■ **WHAT THE TASK REQUIRES**
Only the lines containing "computer" belong in the answer; find them in the material below.

**** DATASET RECORDS

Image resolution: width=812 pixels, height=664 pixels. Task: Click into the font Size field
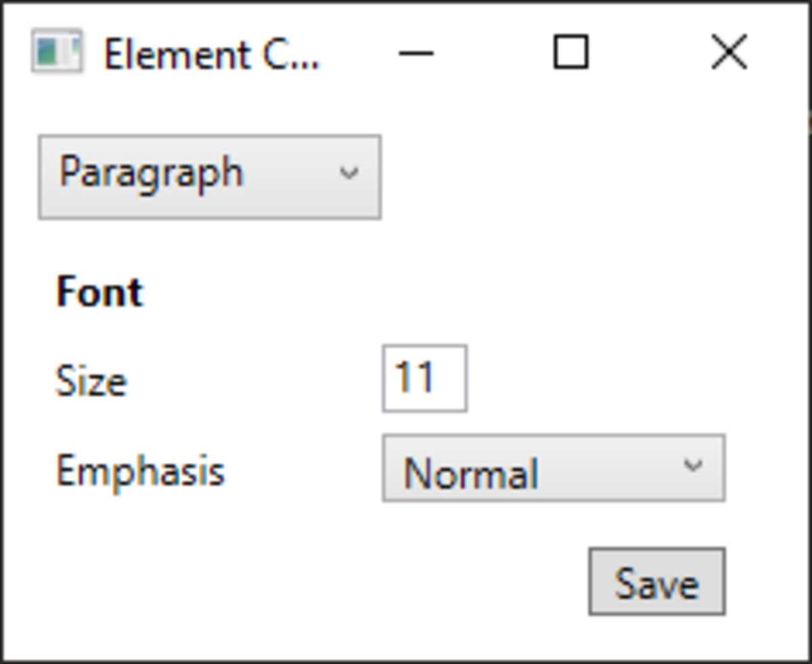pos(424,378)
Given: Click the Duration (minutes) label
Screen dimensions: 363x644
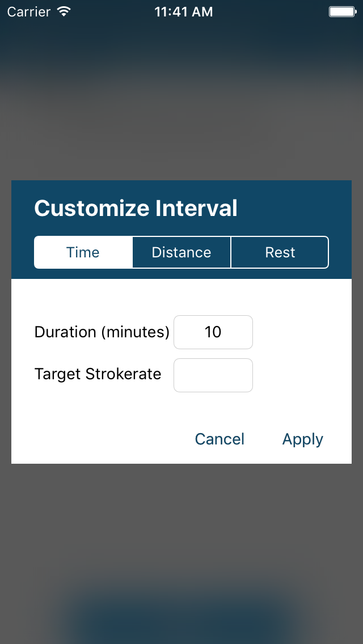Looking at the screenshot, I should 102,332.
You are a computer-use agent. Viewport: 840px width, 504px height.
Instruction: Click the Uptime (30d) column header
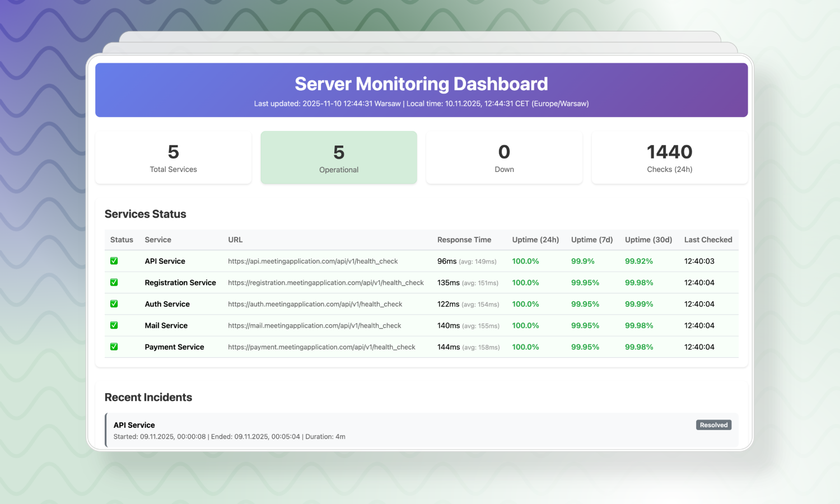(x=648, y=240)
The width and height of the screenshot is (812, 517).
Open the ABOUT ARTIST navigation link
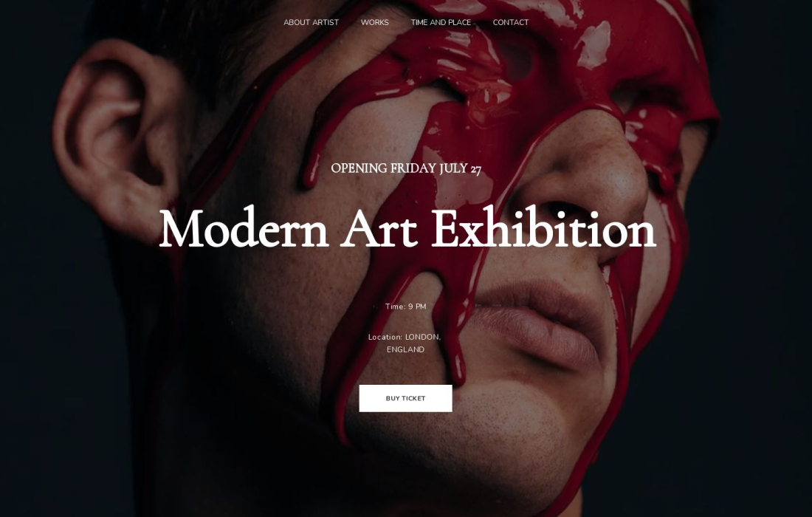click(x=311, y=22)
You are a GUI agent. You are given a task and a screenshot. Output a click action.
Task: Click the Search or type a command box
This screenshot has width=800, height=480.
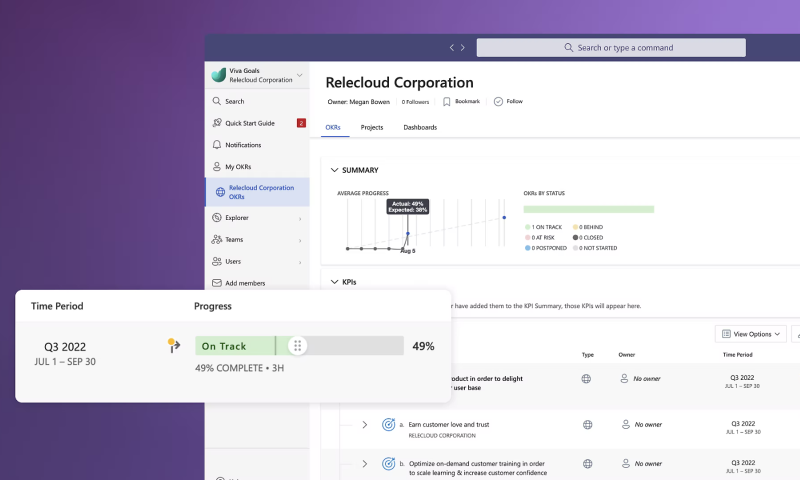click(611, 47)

********
**** DATASET RECORDS

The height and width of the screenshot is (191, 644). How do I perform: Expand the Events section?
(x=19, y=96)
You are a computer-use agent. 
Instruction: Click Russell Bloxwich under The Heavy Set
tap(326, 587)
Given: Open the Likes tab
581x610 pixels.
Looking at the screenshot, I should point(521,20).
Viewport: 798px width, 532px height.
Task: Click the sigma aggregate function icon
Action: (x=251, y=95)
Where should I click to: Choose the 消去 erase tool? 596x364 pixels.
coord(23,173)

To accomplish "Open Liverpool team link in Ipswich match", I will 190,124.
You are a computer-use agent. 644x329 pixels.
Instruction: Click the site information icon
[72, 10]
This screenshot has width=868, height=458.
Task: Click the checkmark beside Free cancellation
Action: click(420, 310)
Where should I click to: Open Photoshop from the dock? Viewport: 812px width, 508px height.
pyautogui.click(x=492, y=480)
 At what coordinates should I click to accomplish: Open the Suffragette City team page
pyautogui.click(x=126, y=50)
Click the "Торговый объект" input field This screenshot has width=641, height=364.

********

■ **SOLVED EXERCISE**
You are a computer-use agent. Viewport: 840px width, 504px height.
You are a computer-use agent. 
You are a computer-use agent. 644x329 pixels.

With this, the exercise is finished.